I don't know that vanilla HN is better now. I abandoned it for two main reasons:

1. The Hacker News API I was using was very unreliable and would go down for days / weeks at a time, which made the whole pipeline unreliable.

2. I was consuming this as an RSS feed, but when Google Reader shut down I abandoned my RSS habit cold turkey, so now I pretty much only read sites that I visit directly, or things people link to on FB / Twitter.


Why did you use the API instead of consuming the HN RSS feed itself? They even offer a big feed for such usage: http://ycombinator.com/newsnews.html


Ha, mostly because I didn't know about it. The big feed is not all that discoverable.


> I would love to hear why vanilla HN is better now.

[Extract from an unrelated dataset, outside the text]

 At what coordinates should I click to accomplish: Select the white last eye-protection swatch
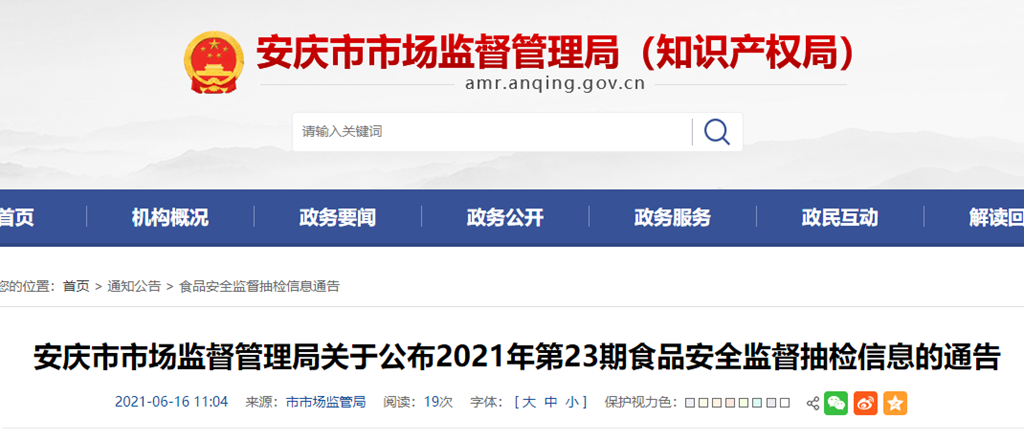pyautogui.click(x=785, y=402)
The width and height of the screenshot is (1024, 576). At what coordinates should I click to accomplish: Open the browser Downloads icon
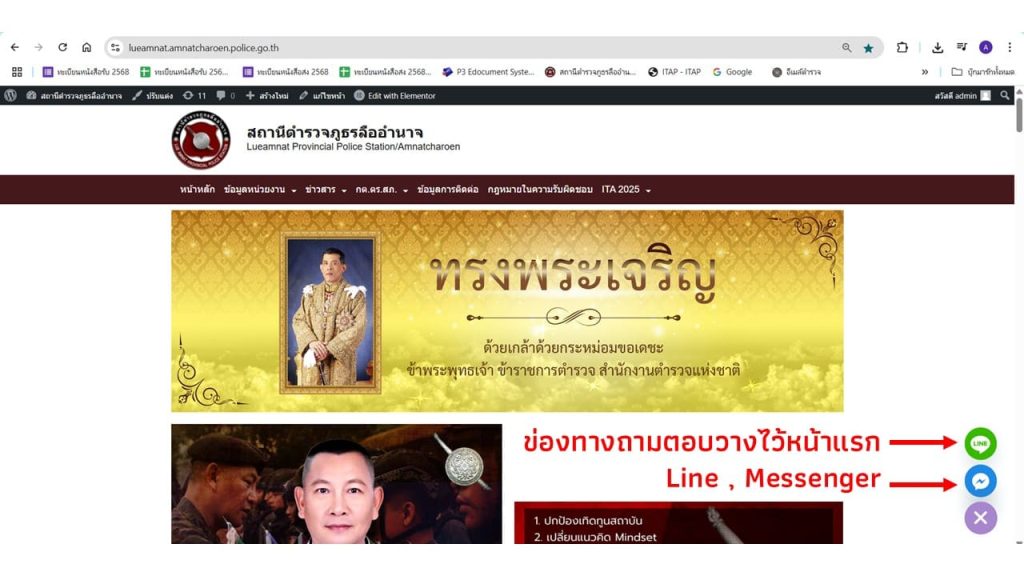pyautogui.click(x=937, y=48)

Probably because it has more politics and less 'hacker news' these days.


I found the previous discussion: https://news.ycombinator.com/item?id=3602407 (498 points, 737 days ago, 82 comments)

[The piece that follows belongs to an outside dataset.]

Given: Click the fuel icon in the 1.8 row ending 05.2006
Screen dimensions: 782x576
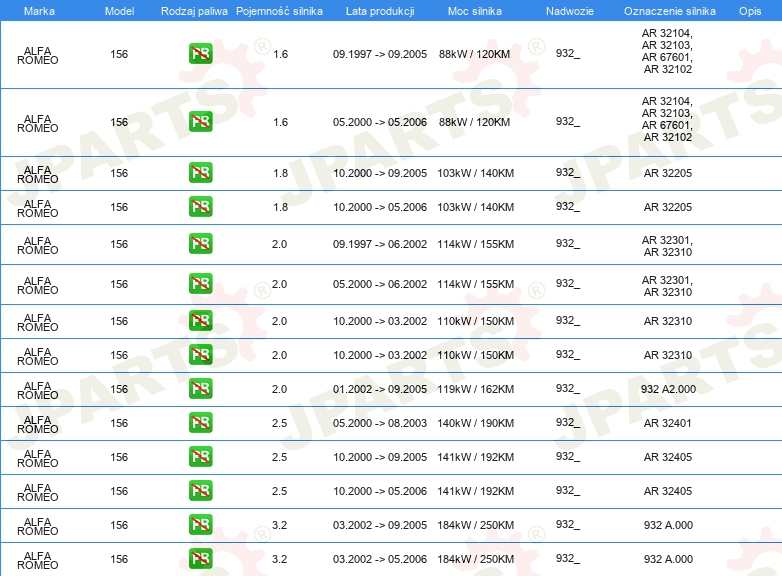Looking at the screenshot, I should (x=200, y=207).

(Note: I usually prefer the "unfiltered" version, unless there is a very special new that covers the 90% of the front page.)


I implemented the same thing for reddit a while back, and learned the same lesson :)

However, I haven't completely given up on the idea. The point is that while limiting news to things you've liked in the past is a terrible idea, helping you find good articles isn't.

The question is, what constitutes a good news item? I think the key is that there are many answers to this question:

1. Something very specific to your interests (your classifier should be good at detecting this)

2. Something big that everyone should hear about (the HN frontpage is good for this)

3. Something about a new concept you've never heard about. I've implemented this by keeping track of popular words on reddit and giving a boost to words not seen in the past, with some success.

4. Probably others I haven't thought about.

I'd love to hear your thoughts on this.


Sorry. I stumbled on it and thought it was interesting.


"The model can only get better with more training data, which requires me to judge whether I like stories or not. I do this occasionally when there’s nothing interesting on Facebook. Right now this is just the above command-line tool, but maybe I’ll come up with something better in the future."

If you let your program log into HN using your account, it should be able to tell which of the stories you've up-voted there. If you use that as the input to your classifier, as you read stories on HN, simply mark those that interest you by up-voting them.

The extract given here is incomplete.